Englands Trainer Gareth Southgate brüllt die Freude über den Final-Einzug seiner „Löwen“ nach dem 2:1-Sieg im EM-Halbfinale gegen die Niederlande heraus.

England spielt kein gutes Turnier, hat aber einzigartige Comeback- und Killer-Qualitäten. Im Finale gegen Favorit Spanien ist mit der neuen Euphorie jetzt alles möglich.

„Fußball ist ein einfaches Spiel: 22 Männer jagen 90 Minuten lang einem Ball nach, und am Ende gewinnen die Deutschen.“ Jahrelang hatte Gary Linekers legendärer Spruch das Image der deutschen Nationalmannschaft untermalt. Jetzt könnte ihn der Altstar auf seine Engländer ummünzen, die nach dem Halbfinal-Sieg über die Niederlande den großen EM-Coup fest im Blick haben und ein Drama beenden wollen, das mit dem Selbstverständnis der einst so stolzen (Fußball-) Nation nichts mehr zu tun hatte: Sie wollen eine mittlerweile 58-jährige Titellosigkeit beenden und den ersten Triumph außerhalb der Insel feiern.

England spielt nicht gut, zeigt aber einzigartige Comeback-Qualitäten

Dafür hat das Team nun die volle Unterstützung und Hingabe seiner leidenschaftlichen Fans. Was für ein Stimmungswandel: Es ist erst elf Tage her, da wollte die Öffentlichkeit die hochdekorierten Stars und insbesondere Trainer Gareth Southgate fast schon teeren und federn. Die Kritik, die bereits nach einer schwachen, seltsam uninspirierten Vorrunde groß bis vernichtend war, kumulierte dann während eines sagenhaft schlechten Auftritts im Achtelfinale gegen die Slowakei. England war praktisch schon wieder daheim, der Fußball-Brexit nahm Gestalt an.

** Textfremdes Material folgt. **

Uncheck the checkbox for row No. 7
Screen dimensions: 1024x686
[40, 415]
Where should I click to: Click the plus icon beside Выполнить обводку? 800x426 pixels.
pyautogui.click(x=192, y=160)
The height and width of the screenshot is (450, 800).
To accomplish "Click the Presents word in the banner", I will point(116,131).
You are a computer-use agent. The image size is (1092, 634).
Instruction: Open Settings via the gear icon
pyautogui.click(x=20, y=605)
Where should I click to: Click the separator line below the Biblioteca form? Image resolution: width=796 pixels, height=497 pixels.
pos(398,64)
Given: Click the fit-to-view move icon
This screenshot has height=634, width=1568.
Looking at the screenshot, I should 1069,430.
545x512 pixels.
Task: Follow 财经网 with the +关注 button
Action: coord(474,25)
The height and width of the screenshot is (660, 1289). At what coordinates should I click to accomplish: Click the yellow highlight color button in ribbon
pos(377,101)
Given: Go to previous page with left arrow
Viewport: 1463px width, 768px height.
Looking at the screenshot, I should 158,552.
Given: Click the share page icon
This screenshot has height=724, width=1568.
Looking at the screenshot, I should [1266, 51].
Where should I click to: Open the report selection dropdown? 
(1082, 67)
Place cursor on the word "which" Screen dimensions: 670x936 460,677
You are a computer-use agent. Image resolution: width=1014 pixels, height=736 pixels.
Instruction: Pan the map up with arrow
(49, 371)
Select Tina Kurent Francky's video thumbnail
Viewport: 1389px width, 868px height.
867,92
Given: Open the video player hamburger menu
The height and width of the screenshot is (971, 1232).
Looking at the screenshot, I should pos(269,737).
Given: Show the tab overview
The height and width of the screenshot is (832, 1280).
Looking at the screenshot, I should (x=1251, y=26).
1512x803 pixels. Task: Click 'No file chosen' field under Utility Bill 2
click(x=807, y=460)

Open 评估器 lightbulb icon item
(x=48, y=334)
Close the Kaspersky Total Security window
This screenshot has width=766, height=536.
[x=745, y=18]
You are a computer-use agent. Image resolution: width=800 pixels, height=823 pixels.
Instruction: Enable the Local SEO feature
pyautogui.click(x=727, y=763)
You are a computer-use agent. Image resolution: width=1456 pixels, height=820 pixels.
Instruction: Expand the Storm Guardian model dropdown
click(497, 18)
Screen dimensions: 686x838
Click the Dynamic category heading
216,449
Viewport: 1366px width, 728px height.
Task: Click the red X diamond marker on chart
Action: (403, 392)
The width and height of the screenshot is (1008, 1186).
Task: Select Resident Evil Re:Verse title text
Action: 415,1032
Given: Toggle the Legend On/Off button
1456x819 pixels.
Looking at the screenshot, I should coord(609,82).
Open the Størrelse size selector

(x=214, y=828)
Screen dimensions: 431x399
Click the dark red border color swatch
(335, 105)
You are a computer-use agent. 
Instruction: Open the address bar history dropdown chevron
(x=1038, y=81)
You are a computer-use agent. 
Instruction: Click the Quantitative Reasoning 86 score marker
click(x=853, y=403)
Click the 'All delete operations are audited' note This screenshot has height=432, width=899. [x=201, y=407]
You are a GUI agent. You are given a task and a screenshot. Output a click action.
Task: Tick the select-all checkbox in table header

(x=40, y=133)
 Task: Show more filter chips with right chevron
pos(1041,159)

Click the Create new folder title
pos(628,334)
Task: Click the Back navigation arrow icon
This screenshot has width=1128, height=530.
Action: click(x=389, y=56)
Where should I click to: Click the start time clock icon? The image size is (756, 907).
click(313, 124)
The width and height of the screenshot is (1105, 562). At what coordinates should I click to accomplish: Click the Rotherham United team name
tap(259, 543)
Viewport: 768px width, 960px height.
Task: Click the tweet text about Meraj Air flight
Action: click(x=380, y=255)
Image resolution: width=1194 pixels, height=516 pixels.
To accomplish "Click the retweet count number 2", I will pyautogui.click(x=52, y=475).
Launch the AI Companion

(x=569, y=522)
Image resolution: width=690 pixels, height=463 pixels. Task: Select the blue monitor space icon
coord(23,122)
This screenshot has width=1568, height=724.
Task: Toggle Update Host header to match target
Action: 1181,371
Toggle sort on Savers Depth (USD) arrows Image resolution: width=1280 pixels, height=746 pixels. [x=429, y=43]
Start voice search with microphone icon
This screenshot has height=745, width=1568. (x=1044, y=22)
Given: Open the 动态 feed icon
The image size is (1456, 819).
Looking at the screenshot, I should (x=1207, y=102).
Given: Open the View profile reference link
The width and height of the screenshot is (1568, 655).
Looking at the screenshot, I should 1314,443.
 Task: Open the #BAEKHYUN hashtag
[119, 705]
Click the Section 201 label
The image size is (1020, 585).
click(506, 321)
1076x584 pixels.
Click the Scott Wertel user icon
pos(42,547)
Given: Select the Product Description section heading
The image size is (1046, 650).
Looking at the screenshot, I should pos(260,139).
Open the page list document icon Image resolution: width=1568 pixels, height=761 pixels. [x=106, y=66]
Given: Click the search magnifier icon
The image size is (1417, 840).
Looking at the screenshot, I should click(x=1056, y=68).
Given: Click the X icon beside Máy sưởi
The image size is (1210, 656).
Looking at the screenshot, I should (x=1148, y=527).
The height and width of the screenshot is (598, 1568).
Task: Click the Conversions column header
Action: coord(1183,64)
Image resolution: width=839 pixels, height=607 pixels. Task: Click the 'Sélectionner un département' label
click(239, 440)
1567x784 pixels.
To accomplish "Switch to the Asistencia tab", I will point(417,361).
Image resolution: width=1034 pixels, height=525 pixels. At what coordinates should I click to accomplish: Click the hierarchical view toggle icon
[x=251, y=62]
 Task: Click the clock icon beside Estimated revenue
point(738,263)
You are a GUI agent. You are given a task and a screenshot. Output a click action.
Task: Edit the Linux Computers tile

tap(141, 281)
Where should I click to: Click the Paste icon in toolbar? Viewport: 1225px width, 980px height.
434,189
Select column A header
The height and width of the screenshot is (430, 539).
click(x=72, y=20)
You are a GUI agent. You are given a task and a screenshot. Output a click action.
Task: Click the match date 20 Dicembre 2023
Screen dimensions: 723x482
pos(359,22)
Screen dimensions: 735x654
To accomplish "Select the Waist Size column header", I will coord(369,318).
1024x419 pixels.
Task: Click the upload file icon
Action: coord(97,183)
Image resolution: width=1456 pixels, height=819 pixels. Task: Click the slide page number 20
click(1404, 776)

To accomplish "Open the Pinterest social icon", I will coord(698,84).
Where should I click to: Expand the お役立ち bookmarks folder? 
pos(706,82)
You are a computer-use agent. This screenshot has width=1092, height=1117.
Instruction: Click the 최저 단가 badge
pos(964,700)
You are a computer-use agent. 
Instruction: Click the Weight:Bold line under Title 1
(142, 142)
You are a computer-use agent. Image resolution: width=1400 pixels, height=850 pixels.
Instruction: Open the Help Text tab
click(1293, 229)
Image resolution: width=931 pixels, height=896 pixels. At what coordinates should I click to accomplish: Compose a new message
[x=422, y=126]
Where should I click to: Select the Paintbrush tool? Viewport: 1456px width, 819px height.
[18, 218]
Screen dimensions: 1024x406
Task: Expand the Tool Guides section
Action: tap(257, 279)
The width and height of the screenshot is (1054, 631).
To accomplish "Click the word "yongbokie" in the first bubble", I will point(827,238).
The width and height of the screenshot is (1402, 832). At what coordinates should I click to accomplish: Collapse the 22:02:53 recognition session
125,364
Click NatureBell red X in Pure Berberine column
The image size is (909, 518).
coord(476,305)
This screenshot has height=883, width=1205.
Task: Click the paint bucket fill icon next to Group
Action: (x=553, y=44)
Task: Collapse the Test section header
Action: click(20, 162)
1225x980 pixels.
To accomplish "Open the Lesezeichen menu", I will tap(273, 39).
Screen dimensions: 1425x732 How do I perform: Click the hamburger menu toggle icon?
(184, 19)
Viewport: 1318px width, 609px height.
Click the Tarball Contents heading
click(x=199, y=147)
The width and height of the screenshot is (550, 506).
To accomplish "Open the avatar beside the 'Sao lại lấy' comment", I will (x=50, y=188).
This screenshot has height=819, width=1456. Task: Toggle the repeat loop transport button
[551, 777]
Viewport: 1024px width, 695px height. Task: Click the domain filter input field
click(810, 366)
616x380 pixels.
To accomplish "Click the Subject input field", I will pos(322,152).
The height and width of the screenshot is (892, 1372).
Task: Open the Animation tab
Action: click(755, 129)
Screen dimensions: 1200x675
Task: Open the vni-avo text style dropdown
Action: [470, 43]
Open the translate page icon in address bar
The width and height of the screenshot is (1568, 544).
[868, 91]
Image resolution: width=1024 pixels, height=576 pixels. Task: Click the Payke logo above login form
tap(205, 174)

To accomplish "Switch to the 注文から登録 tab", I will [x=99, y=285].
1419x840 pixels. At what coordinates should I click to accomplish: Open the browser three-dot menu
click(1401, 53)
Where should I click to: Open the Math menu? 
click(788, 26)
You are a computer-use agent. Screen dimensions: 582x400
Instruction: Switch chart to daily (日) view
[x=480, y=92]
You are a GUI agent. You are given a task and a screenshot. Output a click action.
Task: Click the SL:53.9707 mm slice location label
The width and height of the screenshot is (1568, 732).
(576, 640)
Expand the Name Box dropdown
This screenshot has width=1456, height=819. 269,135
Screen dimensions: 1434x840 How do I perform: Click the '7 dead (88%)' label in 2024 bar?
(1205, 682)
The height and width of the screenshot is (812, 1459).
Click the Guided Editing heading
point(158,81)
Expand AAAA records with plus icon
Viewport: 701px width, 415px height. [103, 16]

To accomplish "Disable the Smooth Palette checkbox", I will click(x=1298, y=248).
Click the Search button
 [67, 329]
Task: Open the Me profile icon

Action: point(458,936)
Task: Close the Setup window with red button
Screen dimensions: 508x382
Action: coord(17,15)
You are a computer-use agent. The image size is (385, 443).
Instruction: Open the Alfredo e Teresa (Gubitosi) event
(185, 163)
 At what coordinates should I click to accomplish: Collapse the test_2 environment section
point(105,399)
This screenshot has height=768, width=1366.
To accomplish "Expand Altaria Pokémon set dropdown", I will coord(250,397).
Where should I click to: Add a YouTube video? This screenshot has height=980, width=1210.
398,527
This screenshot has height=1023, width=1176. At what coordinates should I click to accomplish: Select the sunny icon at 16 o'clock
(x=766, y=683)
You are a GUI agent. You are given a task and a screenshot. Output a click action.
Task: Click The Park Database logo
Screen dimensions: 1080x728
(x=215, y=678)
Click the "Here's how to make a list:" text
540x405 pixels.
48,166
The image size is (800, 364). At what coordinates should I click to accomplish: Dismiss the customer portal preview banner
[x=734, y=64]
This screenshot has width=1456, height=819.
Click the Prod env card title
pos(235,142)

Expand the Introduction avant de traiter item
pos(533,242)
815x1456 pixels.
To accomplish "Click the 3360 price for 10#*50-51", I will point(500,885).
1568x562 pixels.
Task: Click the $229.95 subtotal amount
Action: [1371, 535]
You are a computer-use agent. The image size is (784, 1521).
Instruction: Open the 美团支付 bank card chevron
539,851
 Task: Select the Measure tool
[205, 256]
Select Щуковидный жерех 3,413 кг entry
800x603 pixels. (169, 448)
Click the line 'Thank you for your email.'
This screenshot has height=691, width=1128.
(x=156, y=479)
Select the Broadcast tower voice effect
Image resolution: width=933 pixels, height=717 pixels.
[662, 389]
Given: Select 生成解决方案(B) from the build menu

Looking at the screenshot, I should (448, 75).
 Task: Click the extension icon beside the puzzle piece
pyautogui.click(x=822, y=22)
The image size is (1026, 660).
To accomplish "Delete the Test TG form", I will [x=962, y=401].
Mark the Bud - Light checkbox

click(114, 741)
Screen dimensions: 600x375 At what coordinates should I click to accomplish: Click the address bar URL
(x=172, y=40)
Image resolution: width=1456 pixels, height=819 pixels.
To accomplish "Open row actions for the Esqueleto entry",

Doch der Schiedsrichter gab den „Three Lions“ gegen den krassen Außenseiter Slowakei noch satte sechs Minuten Nachspielzeit, die Anführer Jude Bellingham im praktisch letzten Moment mit einem Fallrückzieher nutzte. Bellinghams Geniestreich rettete England in die Verlängerung. Auch danach gegen die Schweiz und die Niederlande holte das Team mit Glück und Geschick einen Rückstand auf. Und gegen Oranje zeigte es in einer starken ersten Halbzeit erstmals sein großes Potenzial. Insbesondere Southgate zeigte es seinen vielen Kritikern. Er bewies ein Goldenes Händchen. Der Coach hatte Torschütze Watkins und Vorlagengeber Palmer eingewechselt – für die Superstars Kane und Foden.

Nichts ist vergleichbar mit der Euphorie von späten Siegen

Keine Frage: Die Engländer haben ausgeprägte Comeback-Qualitäten und einen Killer-Instinkt. Das unterscheidet sie von fast allen anderen Mannschaften des Turniers. Auch von der deutschen. Die – da sind wir wieder bei Lineker – hat diese so lange gefürchteten Qualitäten im Prinzip seit dem WM-Triumph 2014 verloren.

Was ist nun im Finale möglich? Alles! Die spielerisch starken Spanier gehen sicherlich als Favorit ins Endspiel. Doch im Fußball auf seiner allerhöchsten Ebene ist nichts vergleichbar mit der Euphorie von Comebacks und späten Siegen, zudem wird England in Berlin sicherlich ein Heimspiel haben. Aus den schnurrenden Miezekätzchen sind auf einmal doch noch brüllende Löwen geworden, deren Erfolgshunger noch nicht gestillt ist.